### Soal 1
Menurut teks bacaan tentang obat antimalaria dan Covid-19, berapa persen tikus yang tidak bertahan hidup saat diobati dengan kombinasi hidroksiklorokuin atau klorokuin bersama metformin?
### Soal 2
Sebutkan semua lembaga yang timnya menggagas studi terbaru dalam teks bacaan.
### Soal 3
Kutiplah tanpa perubahan bagian teks bacaan yang dimulai dari "Baik hidroksiklorokuin maupun" dan berakhir pada "beberapa jenis kanker.".
═════ Teks Bacaan ═════
REPUBLIKA.CO.ID, JAKARTA -- Dua obat antimalaria, hidroksiklorokuin dan klorokuin, disebut-sebut sebagai solusi potensial dalam perang melawan Covid-19. Meski demikian, para peneliti memperingatkan bahwa obat-obatan itu bisa berakibat fatal bila digunakan bersama obat antidiabetes.
Studi terbaru itu digagas oleh tim periset dari Universitas Johns Hopkins, Weill Cornell Medicine, Institut Riset Kanker Ludwig, dan Pusat Kanker MD Anderson Universitas Texas. Hasil riset sudah dipublikasikan secara daring pada laman BioRxiv.
Para peneliti melakukan eksperimen terhadap sejumlah tikus. Sebanyak 30 sampai 40 persen tikus ternyata tidak bertahan hidup saat diobati dengan kombinasi hidroksiklorokuin (HCQ) atau klorokuin (CQ) bersama dengan obat diabetes metformin.
Sebaliknya, tidak ada catatan kematian pada kelompok tikus dengan pengobatan tunggal. Meskipun tidak ada penelitian yang dilakukan terhadap manusia, studi menggunakan tikus bisa menjadi peringatan serius akan potensi toksisitas klinis kombinasi tersebut.
Menurut peneliti, laporan HCQ dan CQ yang memiliki aktivitas anti-Covid-19 bisa mengarah pada penyalahgunaan. Sementara itu, Badan Pengawas Obat dan Makanan AS (FDA) telah mengajukan penggunaan otoritas penggunaan darurat (EUA) untuk obat tersebut.
"Kami berharap laporan kami akan membantu untuk merangsang kewaspadaan farmakovigi dan pemantauan reaksi obat yang merugikan dari penggunaan CQ atau HCQ, terutama dalam kombinasi dengan metformin," ujar para penulis, dikutip dari laman Times Now News.
Baik hidroksiklorokuin maupun klorokuin digunakan untuk mengobati malaria dan kondisi autoimun seperti rheumatoid arthritis dan lupus. Beberapa uji klinis yang menjanjikan sedang berlangsung untuk pengobatan beberapa jenis kanker.
Ahli jantung AS memperingatkan pula risiko penggunaan kombinasi obat malaria-antibiotik (hydroxychloroquine dan azithromycin). Pemberian obat pada pasien yang sudah berisiko atau sakit kritis dapat meningkatkan risiko irama jantung abnormal yang berbahaya.
═════ Bahan yang Diberikan ═════
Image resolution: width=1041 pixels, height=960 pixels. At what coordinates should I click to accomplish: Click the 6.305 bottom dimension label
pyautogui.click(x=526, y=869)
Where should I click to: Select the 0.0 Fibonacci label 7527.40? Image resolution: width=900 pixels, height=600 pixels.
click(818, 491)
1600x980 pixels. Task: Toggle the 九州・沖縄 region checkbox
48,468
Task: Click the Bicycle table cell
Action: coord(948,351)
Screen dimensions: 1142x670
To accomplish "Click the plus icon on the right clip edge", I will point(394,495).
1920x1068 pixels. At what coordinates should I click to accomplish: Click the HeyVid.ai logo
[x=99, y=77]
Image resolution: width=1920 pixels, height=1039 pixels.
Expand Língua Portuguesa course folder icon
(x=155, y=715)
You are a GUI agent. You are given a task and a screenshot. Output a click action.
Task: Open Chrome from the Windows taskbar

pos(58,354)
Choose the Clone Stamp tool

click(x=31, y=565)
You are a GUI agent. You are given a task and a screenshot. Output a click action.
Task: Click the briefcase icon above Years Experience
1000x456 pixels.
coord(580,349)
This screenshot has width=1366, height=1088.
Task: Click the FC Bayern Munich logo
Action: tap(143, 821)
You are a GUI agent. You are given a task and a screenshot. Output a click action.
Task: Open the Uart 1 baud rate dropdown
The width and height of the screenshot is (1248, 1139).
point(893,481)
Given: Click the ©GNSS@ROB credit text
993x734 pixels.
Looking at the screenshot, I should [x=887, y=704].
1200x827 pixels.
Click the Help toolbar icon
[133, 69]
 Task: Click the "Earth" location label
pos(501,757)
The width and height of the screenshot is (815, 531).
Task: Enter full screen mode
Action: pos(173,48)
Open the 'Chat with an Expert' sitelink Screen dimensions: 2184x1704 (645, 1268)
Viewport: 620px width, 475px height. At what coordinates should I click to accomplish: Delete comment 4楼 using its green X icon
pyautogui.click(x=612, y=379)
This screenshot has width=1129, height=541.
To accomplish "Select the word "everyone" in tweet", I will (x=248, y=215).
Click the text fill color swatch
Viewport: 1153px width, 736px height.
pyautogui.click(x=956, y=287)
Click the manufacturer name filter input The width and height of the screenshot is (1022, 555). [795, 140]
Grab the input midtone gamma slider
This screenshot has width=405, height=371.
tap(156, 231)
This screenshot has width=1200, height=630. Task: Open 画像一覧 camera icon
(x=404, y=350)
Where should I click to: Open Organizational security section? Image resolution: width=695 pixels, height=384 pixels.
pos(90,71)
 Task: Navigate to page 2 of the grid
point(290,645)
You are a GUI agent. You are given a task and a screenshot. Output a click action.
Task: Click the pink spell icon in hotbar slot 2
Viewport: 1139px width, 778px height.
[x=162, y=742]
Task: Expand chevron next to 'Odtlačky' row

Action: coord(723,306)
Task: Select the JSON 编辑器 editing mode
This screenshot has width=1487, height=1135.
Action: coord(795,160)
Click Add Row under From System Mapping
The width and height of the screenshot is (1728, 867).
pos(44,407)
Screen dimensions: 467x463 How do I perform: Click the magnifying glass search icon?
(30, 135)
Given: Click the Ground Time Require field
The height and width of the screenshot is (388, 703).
═════
### Penyelesaian Soal 1
Sebanyak 30 sampai 40 persen.

### Penyelesaian Soal 2
Universitas Johns Hopkins, Weill Cornell Medicine, Institut Riset Kanker Ludwig, dan Pusat Kanker MD Anderson Universitas Texas.

### Penyelesaian Soal 3
Baik hidroksiklorokuin maupun klorokuin digunakan untuk mengobati malaria dan kondisi autoimun seperti rheumatoid arthritis dan lupus. Beberapa uji klinis yang menjanjikan sedang berlangsung untuk pengobatan beberapa jenis kanker.